Where have the months gone?

We can be proud of creating a lot of changes to the world in which we live.  With modern times, we’ve seen cds and mp3s, colour television and dvds,  water filters, washing machines, unleaded fuel, laptop computers, the internet and so many more positive changes too numerous to mention (let’s not mention the bad ones or alternatively, see other writings here or) read on?

There is one thing however, that I’m finding it quite hard to digest, and it revolves around the commodification of months.  – For me, it all started in November one year, or perhaps slightly before.  Some witty genius wanting to raise awareness and charity for the plight of the many men who suffer from prostate cancer, decided that we should all grow moustaches for the eleventh month, and hence named it ‘Mowvember’.  Calendars haven’t been the same since.

Now, in the UK, it’s the month of ‘Stoptober’.  – That’s right, it’s time to stop (smoking that is), and some clever dick has worked out that this month (its October, in case you’ve forgotten) is probably the catchiest time to make it happen.  And just in case you’re a drunk, Stoptober might also be called ‘Octsober’.  Could even appeal to all the junkies out there trying to turn over a new leaf?

I have no problem with motivating people, but I can’t help but think that the only reason why this phenomenon is occurring is because greedy men and women are sitting in marketing meetings, trying to come up with the next catchy new name for our once-untouchable months, as even they become a commodity to be sold and profited from.  Is someone copyrighting these names?  Registering them?

Soon enough, we may even be able to anticipate a change in the days of the week – Rumday anyone?  – Or how about the hours in the day – is it crime o’clock? – Better get those alarms installed!

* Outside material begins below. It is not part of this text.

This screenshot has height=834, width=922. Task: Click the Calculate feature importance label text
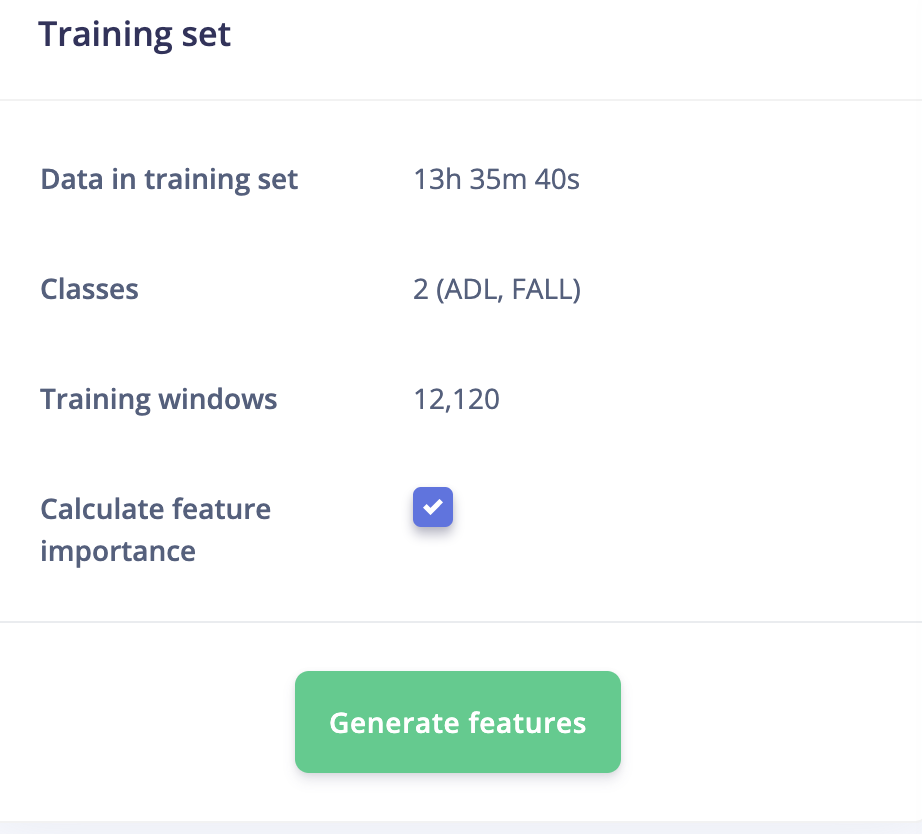(155, 530)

The mind boggles at the possibilities – those of greedy marketing consumptionwhores, even more so than mine.  Soon, nothing we know will be even remotely safe from being bastardized, twisted, refashioned, and renamed or upstyled in the name of mass appeal and income generation, consumption and trend.

Here are some other scary possibilities:

  • January – aka ‘Fanuary’:  A month marketed in countries where summer lies during this time, as the month to go out and purchase a fan.
  • February – aka ‘Celebruary:  Something for all the advertising geniuses at Grazia, Oh Hello! And Ok magazines etc, to pitch more sales to the public.
  • March – aka ‘Starch’:  A celebration of all things potato, corn, barely, arrowroot and so forth – a veritable bonanza for the food industry in this month!
  • April – aka ‘Gaypril’:  A month for all homosexuals out there (and why not) that could easily see sales of sextoys, booze, amyl nitrate and tickets to clubnights reaching all new heights (amongst many other things).
  • May – aka ‘Ray’:  Helping Ray Martin make a comeback.  Or Ray Charles.  Or Ray Liotta. – How about a Ray Romano fest in the month of ‘Ray’? …
  • June – aka ‘Moon’ (or ‘the month of the moon’):  This could be a month in the making, but I heard that spacetourism is the next big thing.
  • July – aka ‘Dry July’:  Already being coined to help with all those alcoholics out there who want to pander to the latest in fancy liver-cleansing detox diets (for only 4 easy payments of 49.99)
  • August – aka ‘Cokelust’:  Surely Coke has already got this one in the pipeline.  Maybe they’re just waiting to see if the world ends on December 21st?
  • September – aka ‘Necktember’:  One for all the chiropractors, physiotherapists and massage therapists out there.  The makers of Dencorub and Deep Heat etc. might also cash in on this one: Been a hard year?  Feeling the pinch – don’t let Necktember get the better of you…
  • October – clearly already taken and ran with, but how about ‘Ploptober’ – to raise awareness of our stools, and perhaps coax you into considering paying for a colon cleansing?
  • November (commodified, and perhaps the benchmark for everyone trying to sell off a month)
  • December – aka ‘Remember’:  A time in the not-too-distant future to attempt to remember what our calendars used to look like.

Nothing is sacred any more.  Soon someone will be knocking at your door telling you that they’ve bought your name, or the name of your pet, and you owe them money.  That’s why I’m changing my name to the sound of the wind – it’s impossible to spell.